Mr. Scotto: My three Calculus classes have been reviewing since April with practice AP questions and multiple choice. The one section of Algebra Honors will have one week of review with study guides and practice multiple choice.


When making your finals, what goes through your mind?

Dr. Schroeder: How can I inflict the most pain while still being (somewhat) fair.  Just kidding (or am I???).  

Mr. McCrystal: Like Mrs. Gribbin, I usually curse myself given my exams are all writing-based. In fact, just thinking about it right now makes me want to curl up into a ball, crying and shaking violently.

Mrs. Gribbin:  This is going to be so much writing to read and correct. I should have been a math teacher.

Mr. Scotto: All of my exams are vertical tests that are based on the AP Calculus AB exam (which are also how every unit quiz and test were formatted as well). This way, when students are faced with the exam, they are very comfortable with the format and questions being asked.


Have you ever had to curve your final? If you never have, how would you approach curving a final if your students do poorly?

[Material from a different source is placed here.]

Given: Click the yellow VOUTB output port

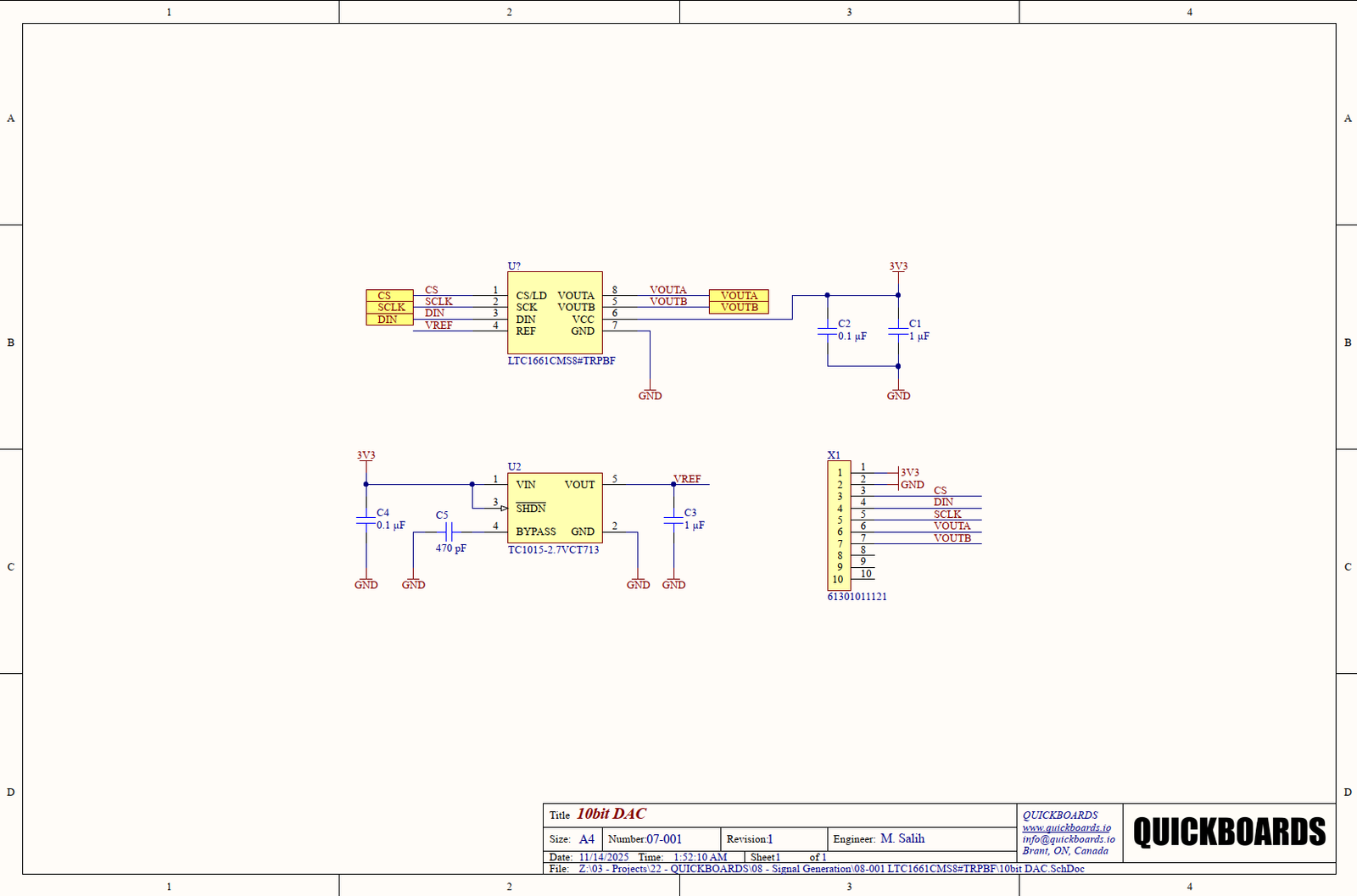Looking at the screenshot, I should tap(739, 308).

Dr. Schroeder: I rarely curve exams.  If students did poorly, I would certainly have to consider it, however, what I have found is that final exam grades are a fair representation of the grades that students typically achieve on my normal exams.

Mr. McCrystal: I curved in my first couple years. As time has gone on, I have been able to create fairer exams that do not need curving. I think there is a tendency to craft exceptionally challenging exams early in one’s career.

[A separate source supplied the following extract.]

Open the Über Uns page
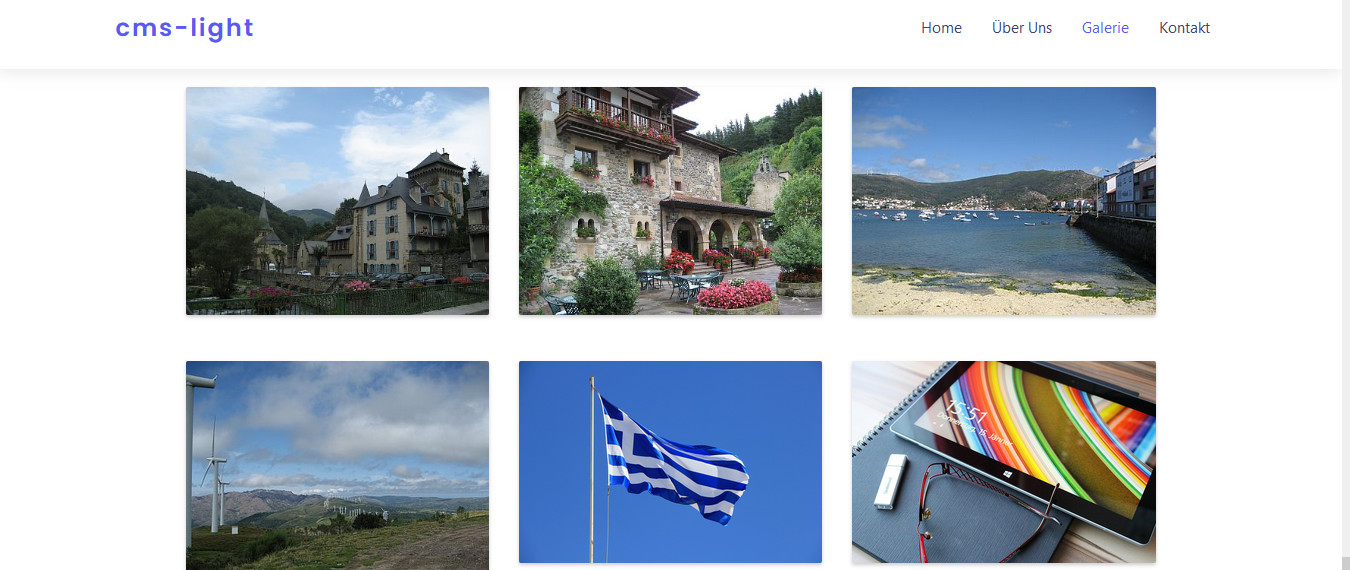Viewport: 1350px width, 570px height. [1022, 28]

Mrs. Gribbin: I’ve never curved one, and I don’t think I would.  It’s up to the student to prepare – they are given the proper information.

Mr. Scotto: My exams are raw score based, so there are different parameters to passing than a percentage, not really a curve. However, multiple choice questions are +1.2 for a correct answer and only -1 for an incorrect answer. I also give the students a “score predictor” that shows them what they would currently get based on their recent performances in class.


What are your overall thoughts on finals? Do you have your finals consist of the full year or only the second semester?

Dr. Schroeder: My final exams cover the entire year.  That said, I am definitely in favor of midterms.  In a subject like chemistry, we cover a lot of material over the course of the year.  I believe it would be helpful to students to break up that material.  There will be a (slight) emphasis placed upon topics covered after Christmas, however, many of those ideas build off of very important subject matter that was covered in the first half of the year.

Mr. McCrystal: My finals are generally second-semester content, although I put out a disclaimer that essays might involve comparative analysis from the first semester. I think finals are useful when it comes down to holding students accountable. I do enjoy a lack of midterms, however.

Mrs. Gribbin: I don’t enjoy grading them, but I think they are important.  Plus, I like to see what exactly you guys remember from the year.  As far as content, this year the overall themes and analysis of American Literature that have been discussed all year are on the exam, but the most specific details and comprehension questions are pulled from the novels we have read this semester.  

Mr. Scotto: All math material builds and builds upon itself and earlier concepts. A final exam on only half of the year would be unfair to students. The entire year’s curriculum is circulated fairly throughout the exam.


As you can see, finals take their toll on teachers and students alike. Teachers are the ones tasked with creating finals in which students need to view as fair. In fact, they have a deadline in which they have to submit a draft of their final, increasing the struggle. However, the focus on finals always seems to go towards the students. The teachers are tasked with preparing the finals and trying to avoid coming up with a dreadful curve. With this, each final is different. Some cover only the second semester while other cover the full year. Some have more writing; others consist of a barrage of multiple-choice questions. Either way, it is important to prepare for the finals. 2™ I hope that all students out there do well and that all teachers put together fantastic finals and survive the grading process. Good Luck!